Given an integer array nums (0-indexed) and two integers target and start, find the minimum distance between start and any index i such that nums[i] == target.
Example:
nums = [1, 2, 3, 4, 5]
target = 5
start = 3
# Output: 1
Initialize a variable to store the minimum distance found so far (min_distance). Another variable (distance) to calculate the absolute difference between start and i.
Iterate through the nums array and check for elements equal to target.
Update min_distance each time a closer index i to start is found.
Return the minimum distance after the loop ends.
Let’s discuss the time complexity here.

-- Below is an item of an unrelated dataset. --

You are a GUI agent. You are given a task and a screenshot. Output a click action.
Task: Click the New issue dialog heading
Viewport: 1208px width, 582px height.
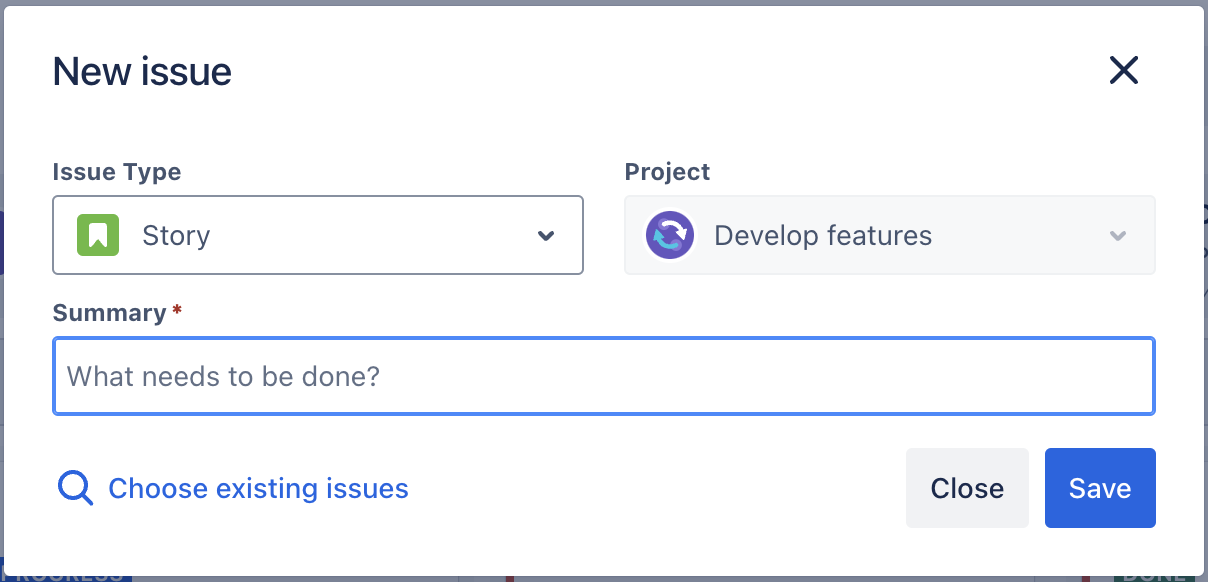point(142,71)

We need to iterate through the entire list once, making our solution run in O(n) time complexity, where n is the length of nums.
def getMinDistance(nums, target, start):
"""
:type nums: List[int]
:type target: int
:type start: int
:rtype: int
"""
min_distance = float('inf')
for i in range(len(nums)):
if nums[i] == target:
distance = abs(i - start)
if distance < min_distance:
min_distance = distance
return min_distance
# Example usage:
nums = [1, 2, 3, 4, 5]
target = 5
start = 3
print(getMinDistance(nums, target, start)) # Output: 1
Initialization: min_distance is set to a very high value initially (float('inf')), this will help in finding the minimum value during comparisons.
Iterate through nums: Check each element of nums to see if it matches the target.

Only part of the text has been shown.